Extracellular matrix degradation by Haemonchus contortus.

To better understand the in vivo function of secreted cysteine proteases of Haemonchus contortus, the ability of live parasites to degrade connective tissue was investigated using [3H]proline-labeled extracellular matrix produced by smooth-muscle cells (R22). The matrix was composed of glycoprotein(s) (34%), elastin (49%), and collagen (15%) in an insoluble, multilayered, cross-linked structure. No degradation of the extracellular matrix by third-stage larvae (L3) (10,000/ml) occurred during 24-hr in vitro incubation. In contrast, fourth-stage larvae (L4) (1,000/ml) degraded 42% of the matrix, whereas adults (100/ml) degraded the entire matrix.
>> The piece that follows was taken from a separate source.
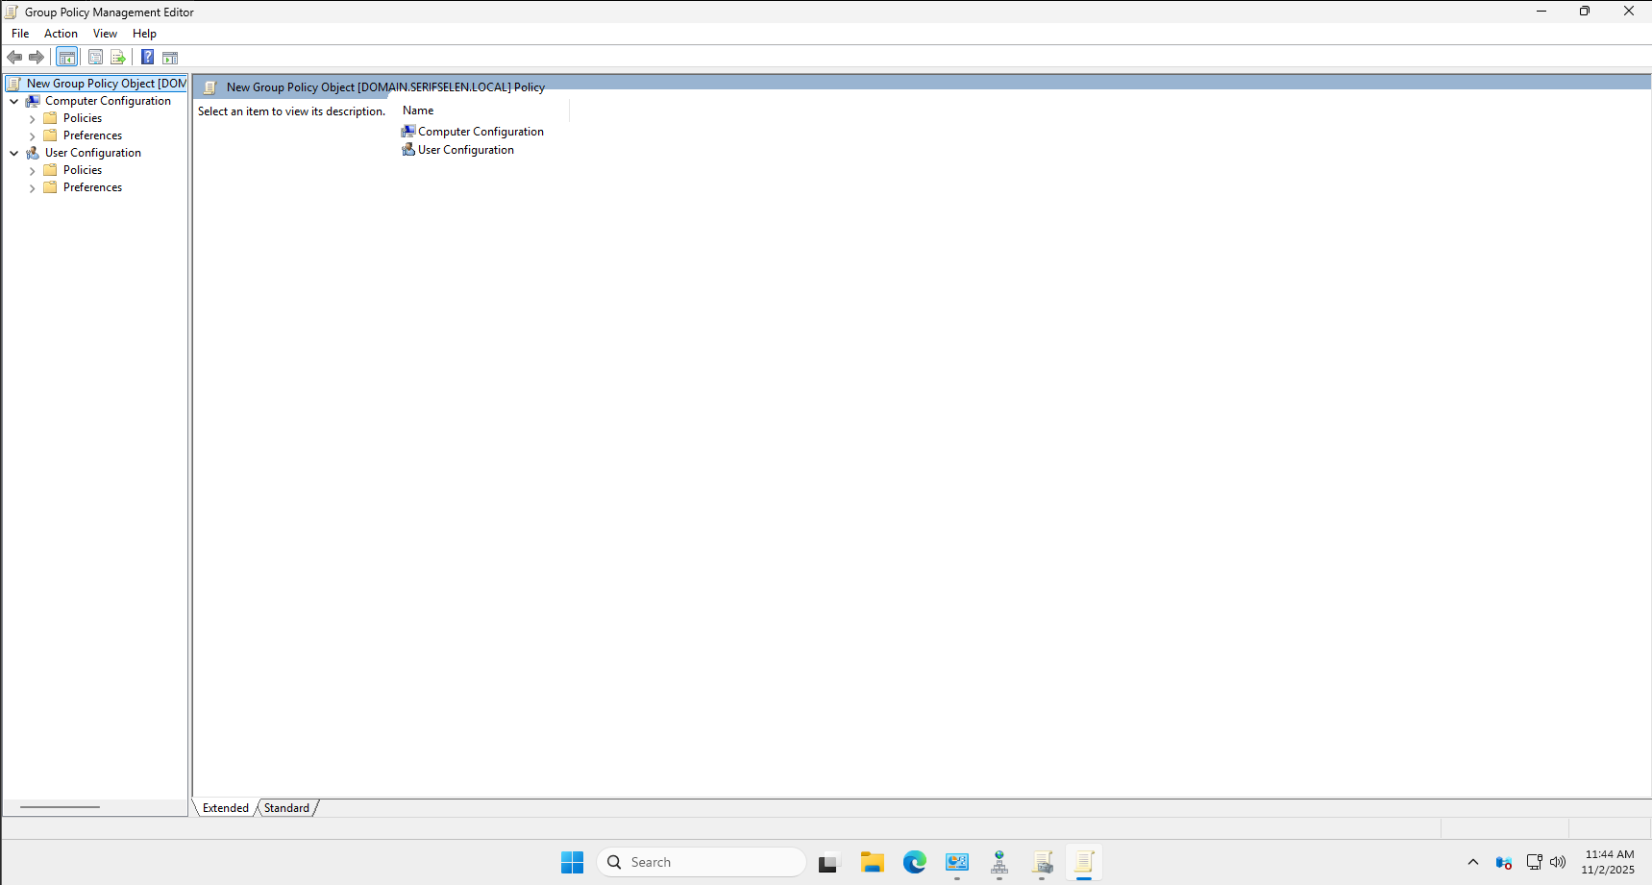Screen dimensions: 1652x885
Task: Click the Export List toolbar icon
Action: pyautogui.click(x=118, y=58)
The presence of Z-phe-ala-FMK (100 microM), a specific cysteine protease inhibitor, during incubation of adults, reduced matrix degradation to 30% without affecting parasite motility. Isolated adult excretory/secretory products (ESP) (0.1 mg protein/ml) degraded 64% of the total matrix; specific degradation consisted of 80.3% of the glycoprotein, 67.1% of the elastin, and 27.6% of the collagen matrix components. Degradation of the matrix by ESP was stimulated by dithiothreitol (2 mM) and inhibited by Z-phe-ala-FMK. Thus, the secretory cysteine proteases of H. contortus are active under physiological conditions and able to degrade the major components of connective tissue in an in vitro model system that simulates their structure in vivo. These data strengthen the proposed role of these enzymes in the breakdown of host tissue.